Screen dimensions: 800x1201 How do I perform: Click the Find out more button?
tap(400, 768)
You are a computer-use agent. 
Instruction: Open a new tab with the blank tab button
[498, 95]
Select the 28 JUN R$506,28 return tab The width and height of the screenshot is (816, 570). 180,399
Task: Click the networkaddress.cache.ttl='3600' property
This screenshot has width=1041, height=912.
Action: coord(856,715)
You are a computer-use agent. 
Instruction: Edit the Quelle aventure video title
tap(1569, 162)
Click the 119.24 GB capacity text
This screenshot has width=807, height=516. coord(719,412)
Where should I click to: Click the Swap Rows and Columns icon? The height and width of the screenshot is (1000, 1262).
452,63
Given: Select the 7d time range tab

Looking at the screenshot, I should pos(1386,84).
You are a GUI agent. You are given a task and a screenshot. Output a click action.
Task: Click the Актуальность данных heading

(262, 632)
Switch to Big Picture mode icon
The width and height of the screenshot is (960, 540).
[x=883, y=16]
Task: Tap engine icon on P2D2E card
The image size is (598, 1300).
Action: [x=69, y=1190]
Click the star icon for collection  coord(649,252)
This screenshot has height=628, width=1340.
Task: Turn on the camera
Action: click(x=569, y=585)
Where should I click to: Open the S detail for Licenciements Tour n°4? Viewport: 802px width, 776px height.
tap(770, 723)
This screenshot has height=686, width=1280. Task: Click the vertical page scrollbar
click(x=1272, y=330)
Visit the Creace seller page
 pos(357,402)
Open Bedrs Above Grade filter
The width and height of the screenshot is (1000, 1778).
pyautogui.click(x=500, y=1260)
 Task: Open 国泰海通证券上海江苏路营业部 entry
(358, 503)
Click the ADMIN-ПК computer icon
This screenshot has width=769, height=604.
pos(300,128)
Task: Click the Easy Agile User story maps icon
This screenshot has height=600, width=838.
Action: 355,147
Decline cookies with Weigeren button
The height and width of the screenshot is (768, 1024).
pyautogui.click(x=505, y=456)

★ ★ ★ ★ ★

» **Requirement**:
Print every line of the listing exactly.

» **Response below**:
Screen dimensions: 800x1201 How do I perform: Click the Find out more button?
tap(400, 768)
You are a computer-use agent. 
Instruction: Open a new tab with the blank tab button
[498, 95]
Select the 28 JUN R$506,28 return tab The width and height of the screenshot is (816, 570). 180,399
Task: Click the networkaddress.cache.ttl='3600' property
This screenshot has width=1041, height=912.
Action: coord(856,715)
You are a computer-use agent. 
Instruction: Edit the Quelle aventure video title
tap(1569, 162)
Click the 119.24 GB capacity text
This screenshot has width=807, height=516. coord(719,412)
Where should I click to: Click the Swap Rows and Columns icon? The height and width of the screenshot is (1000, 1262).
452,63
Given: Select the 7d time range tab

Looking at the screenshot, I should pos(1386,84).
You are a GUI agent. You are given a task and a screenshot. Output a click action.
Task: Click the Актуальность данных heading

(262, 632)
Switch to Big Picture mode icon
The width and height of the screenshot is (960, 540).
[x=883, y=16]
Task: Tap engine icon on P2D2E card
The image size is (598, 1300).
Action: [x=69, y=1190]
Click the star icon for collection  coord(649,252)
This screenshot has height=628, width=1340.
Task: Turn on the camera
Action: click(x=569, y=585)
Where should I click to: Open the S detail for Licenciements Tour n°4? Viewport: 802px width, 776px height.
tap(770, 723)
This screenshot has height=686, width=1280. Task: Click the vertical page scrollbar
click(x=1272, y=330)
Visit the Creace seller page
 pos(357,402)
Open Bedrs Above Grade filter
The width and height of the screenshot is (1000, 1778).
pyautogui.click(x=500, y=1260)
 Task: Open 国泰海通证券上海江苏路营业部 entry
(358, 503)
Click the ADMIN-ПК computer icon
This screenshot has width=769, height=604.
pos(300,128)
Task: Click the Easy Agile User story maps icon
This screenshot has height=600, width=838.
Action: 355,147
Decline cookies with Weigeren button
The height and width of the screenshot is (768, 1024).
pyautogui.click(x=505, y=456)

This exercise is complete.